■ About this task
Pictures aside, copy exactly each line from the one that holds "Jump to first page of search results" through the last line of the records below.

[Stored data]
━━━━
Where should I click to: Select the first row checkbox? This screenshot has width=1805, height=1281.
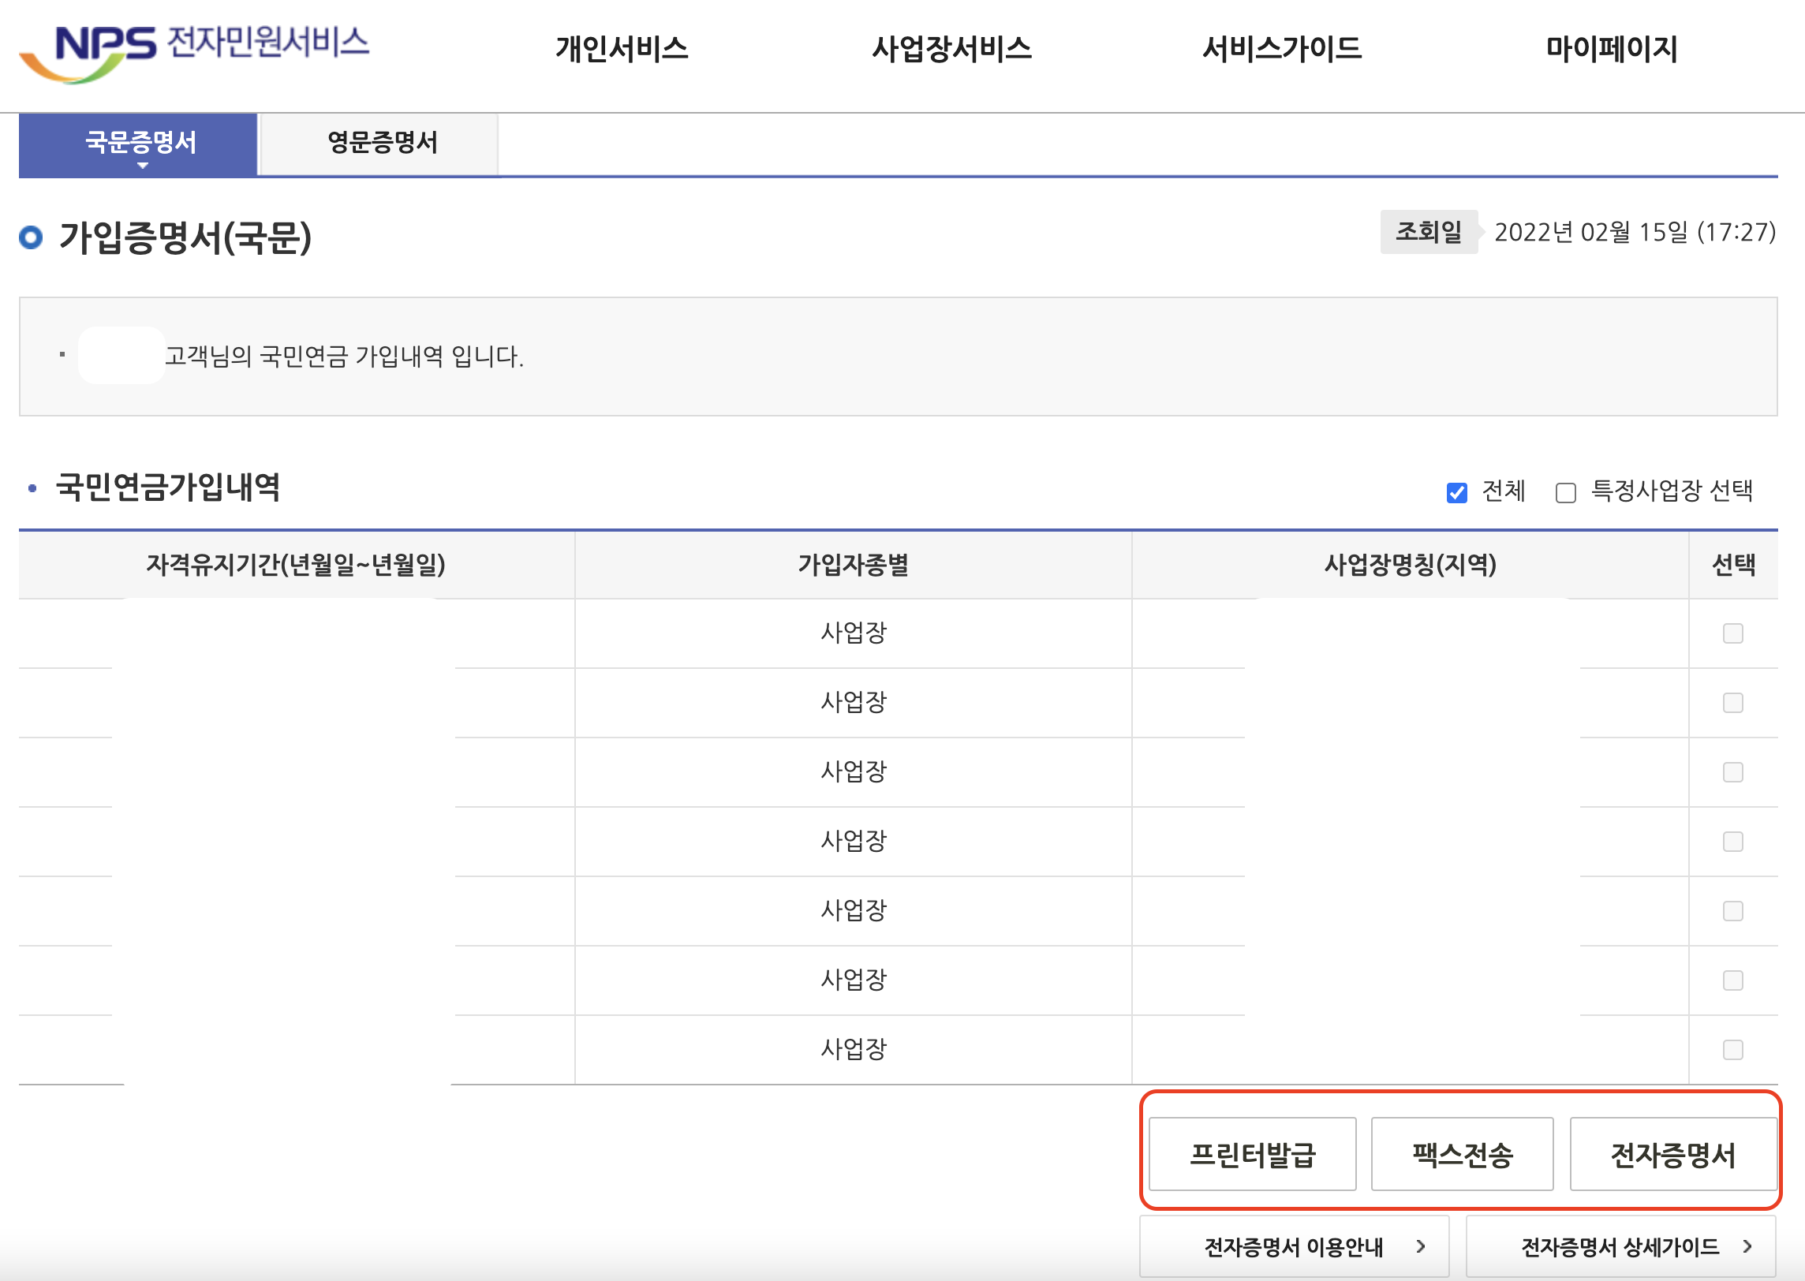pos(1732,633)
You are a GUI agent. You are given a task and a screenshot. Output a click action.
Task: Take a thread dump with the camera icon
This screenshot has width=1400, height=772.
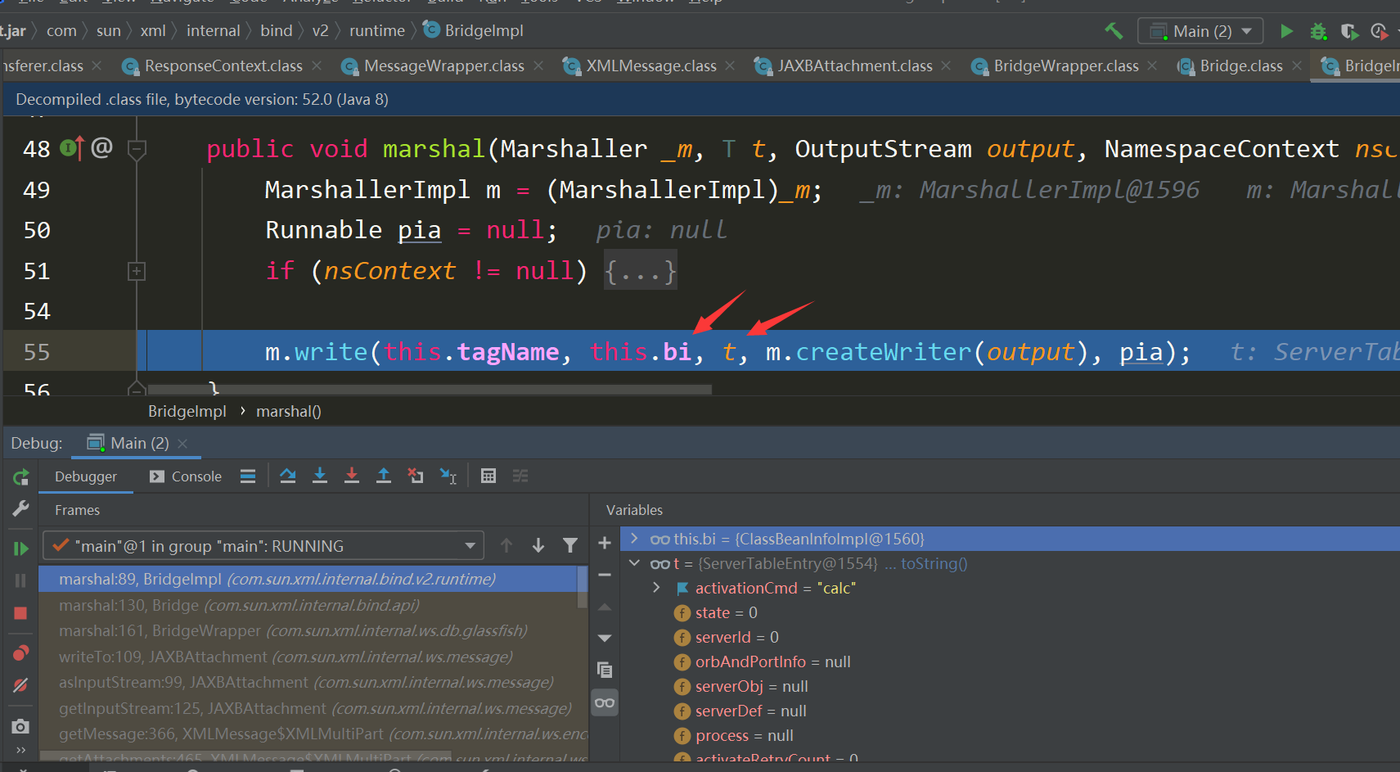click(x=20, y=725)

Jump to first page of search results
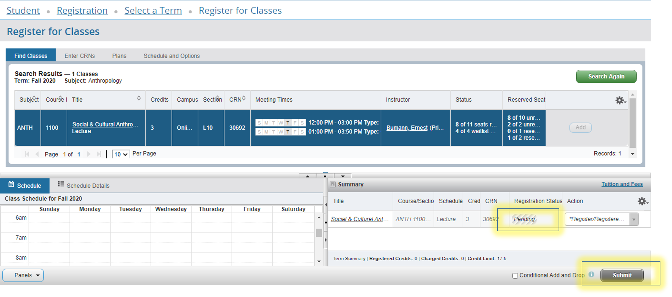[x=27, y=154]
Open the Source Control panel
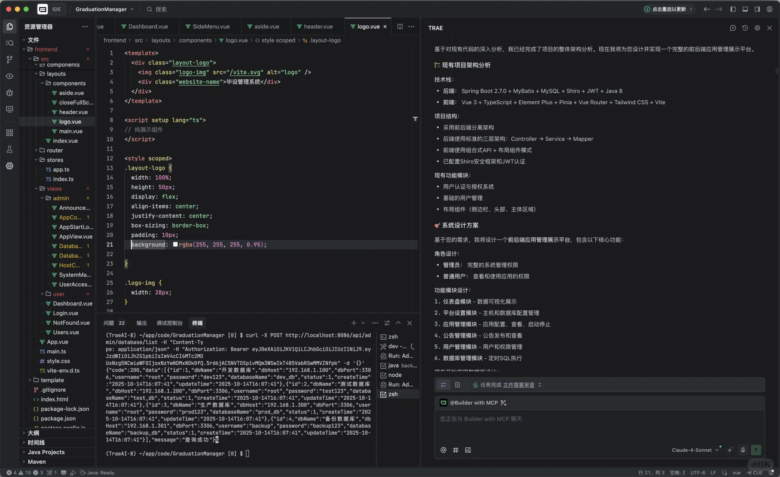Image resolution: width=780 pixels, height=477 pixels. 10,60
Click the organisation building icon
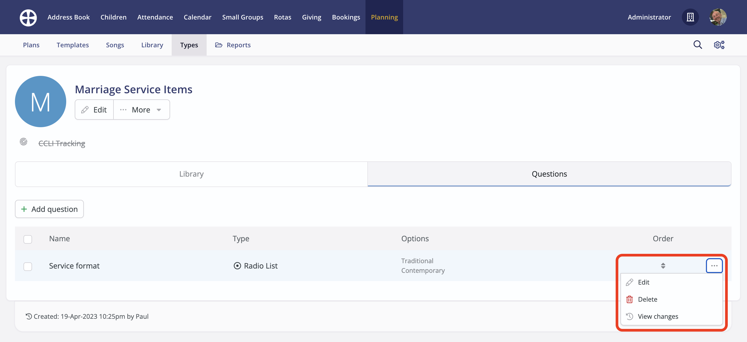Image resolution: width=747 pixels, height=342 pixels. tap(690, 17)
━━━━
■ Solution to the problem
Jump to first page of search results
[x=27, y=154]
Open the Source Control panel
Image resolution: width=780 pixels, height=477 pixels. 10,60
Click the organisation building icon
Image resolution: width=747 pixels, height=342 pixels. tap(690, 17)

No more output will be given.